> DIRECTIONS FOR THIS TASK: Copy word for word the rows from the line containing "Tap the header date 17/03/2021" through the end of the rows, including both ends, and leave out the pictures.

Stored items from a collection

--- BEGIN ---

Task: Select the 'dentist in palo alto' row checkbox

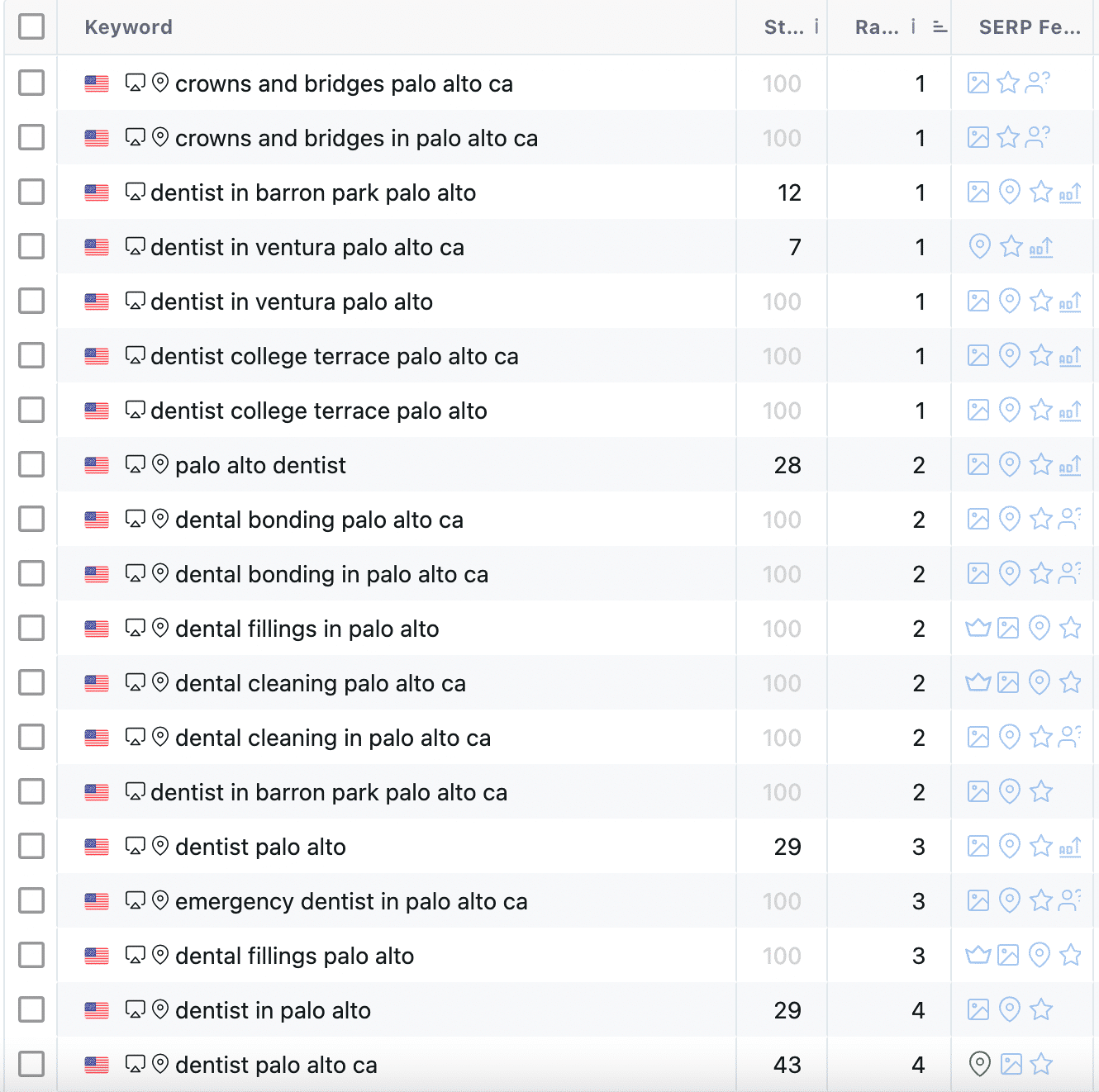Action: coord(31,1009)
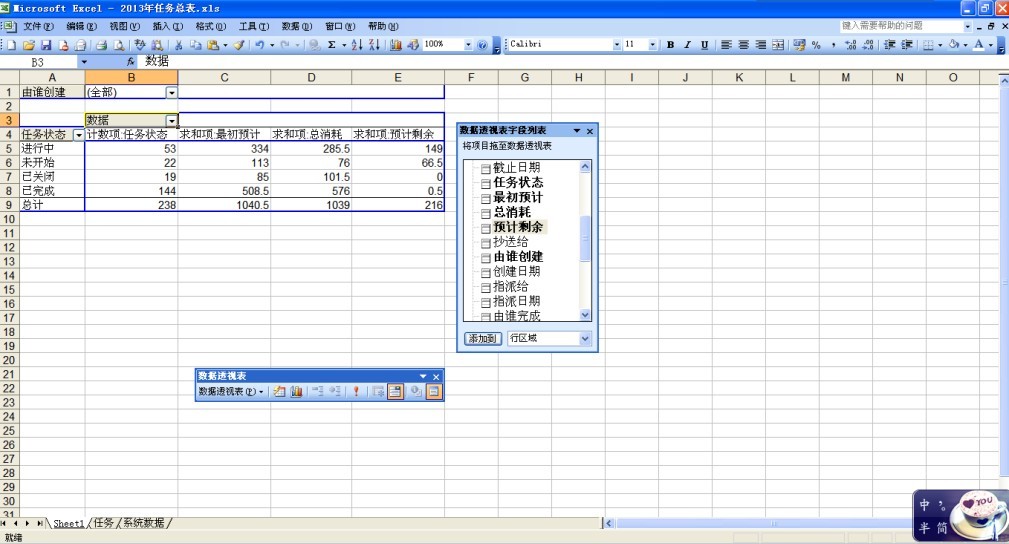The height and width of the screenshot is (544, 1009).
Task: Click the Sort Ascending icon
Action: click(358, 45)
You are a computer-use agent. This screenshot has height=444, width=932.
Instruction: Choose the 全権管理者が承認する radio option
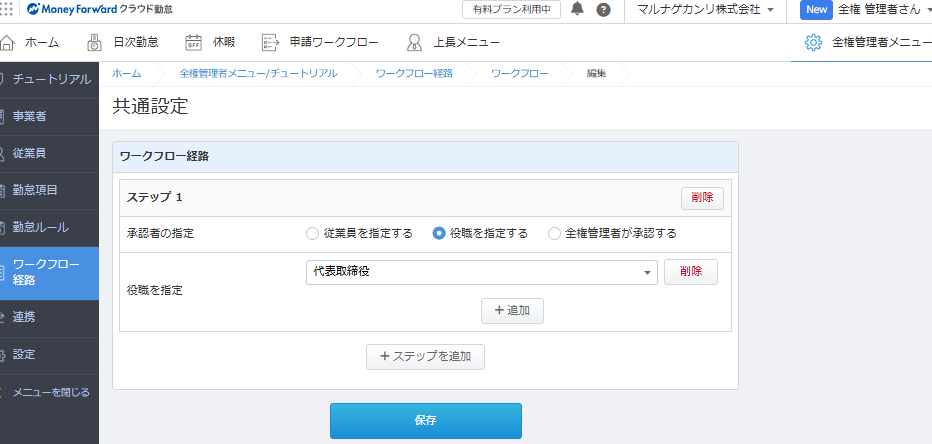(x=554, y=233)
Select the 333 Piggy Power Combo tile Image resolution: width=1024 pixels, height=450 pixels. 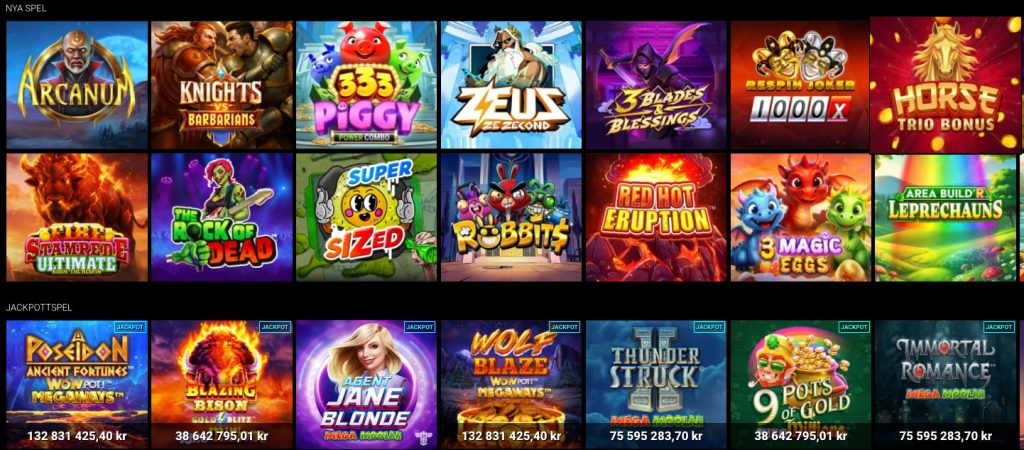[x=366, y=85]
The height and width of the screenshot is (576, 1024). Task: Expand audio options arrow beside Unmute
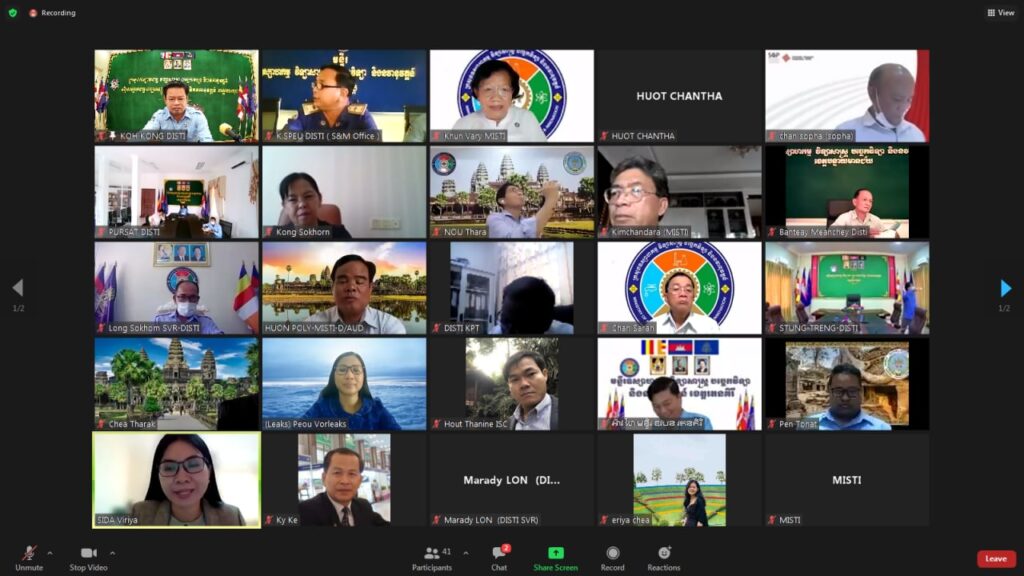(x=50, y=553)
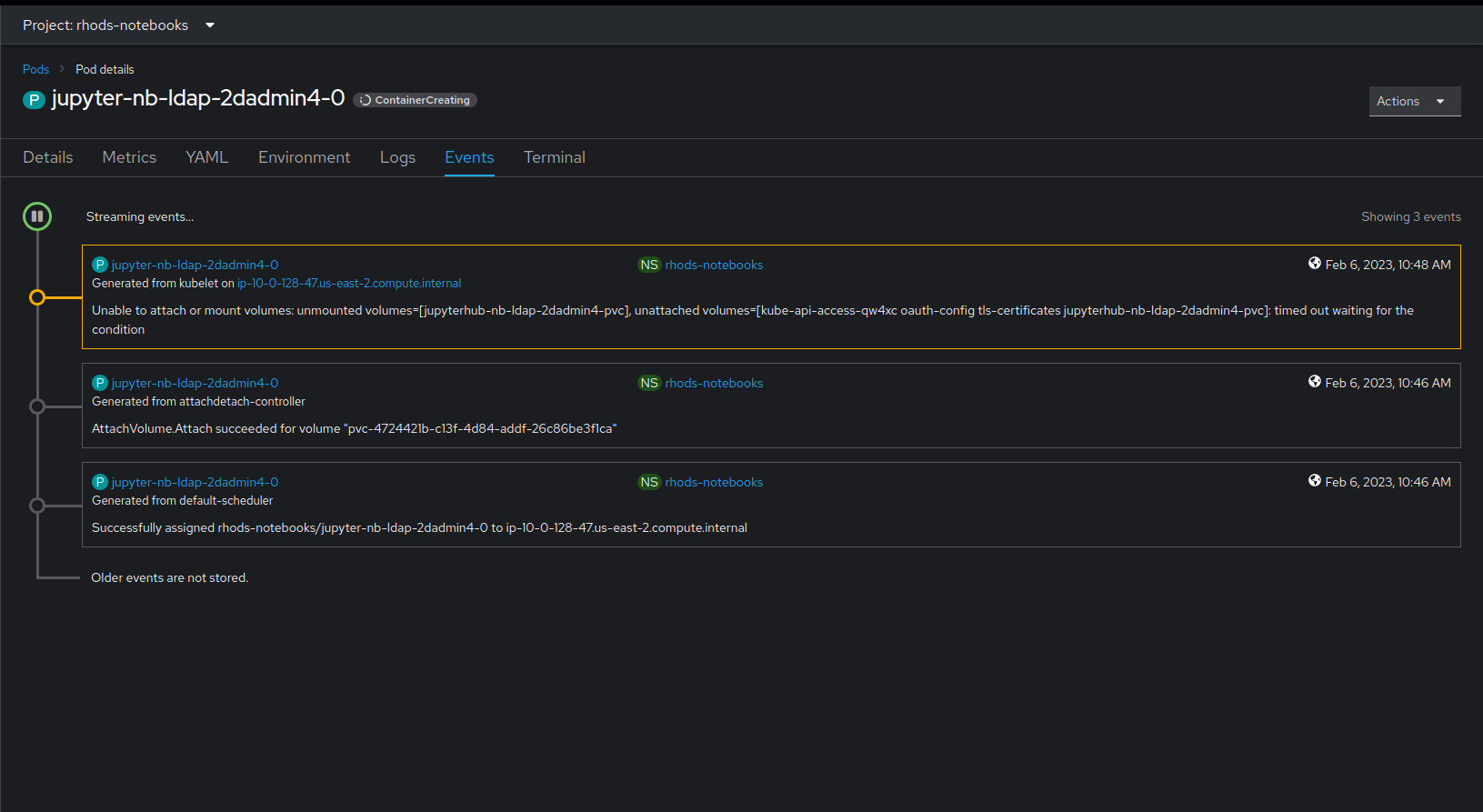Click the pod icon in attachdetach-controller event
The height and width of the screenshot is (812, 1483).
(100, 383)
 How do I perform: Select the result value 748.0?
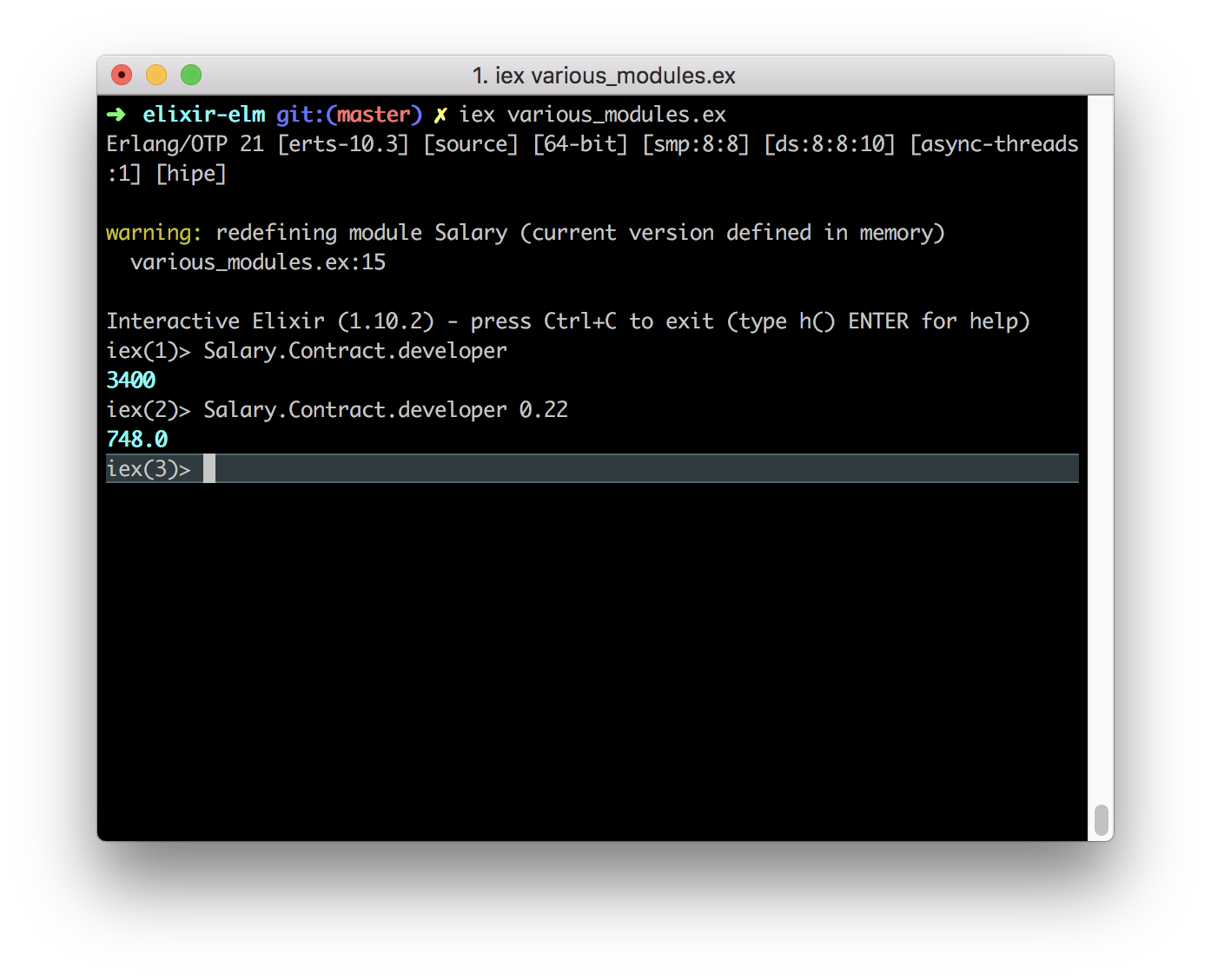point(138,439)
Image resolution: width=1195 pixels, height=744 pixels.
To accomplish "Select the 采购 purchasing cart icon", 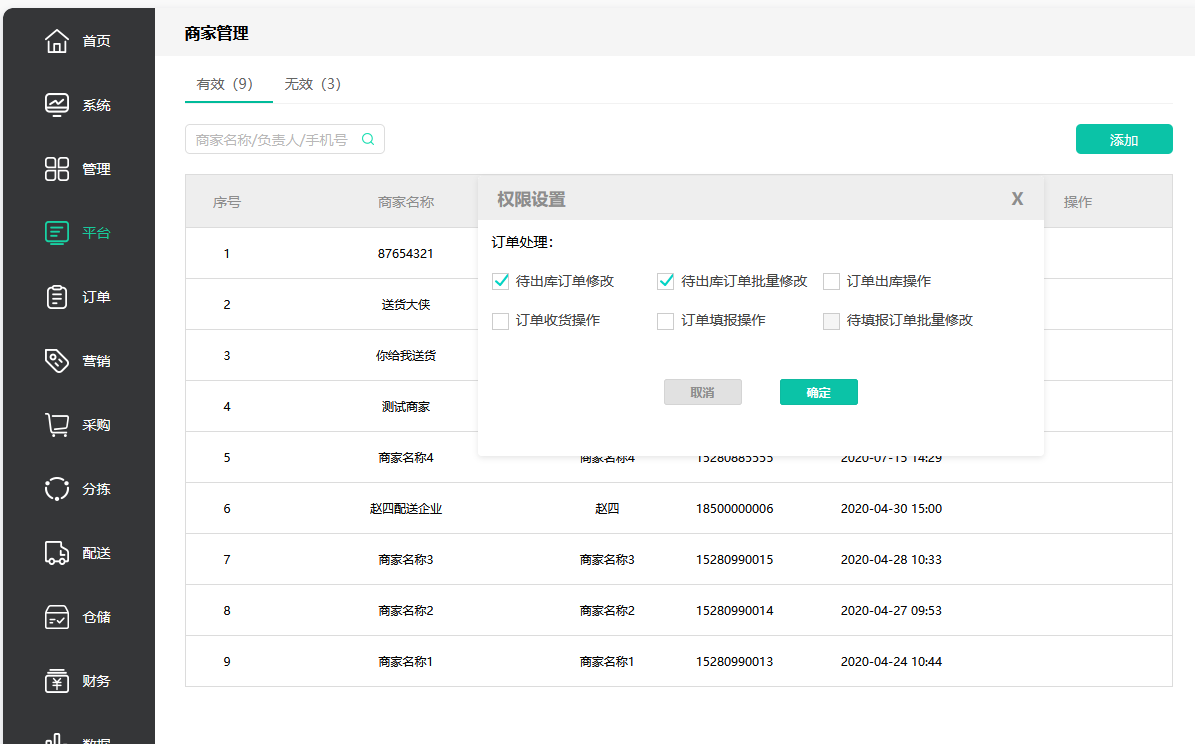I will point(50,424).
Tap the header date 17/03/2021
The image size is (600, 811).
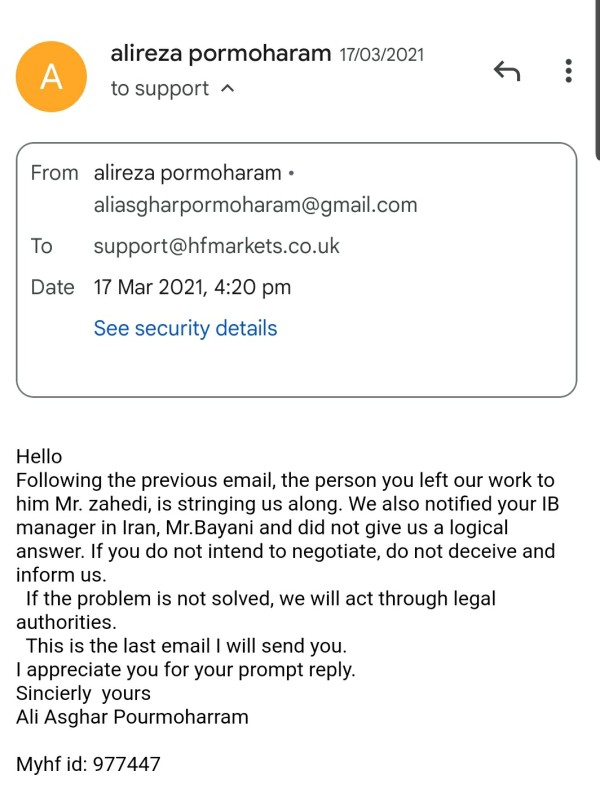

--- END ---

> WRITTEN ANSWER:
Tap the header date 17/03/2021
The image size is (600, 811).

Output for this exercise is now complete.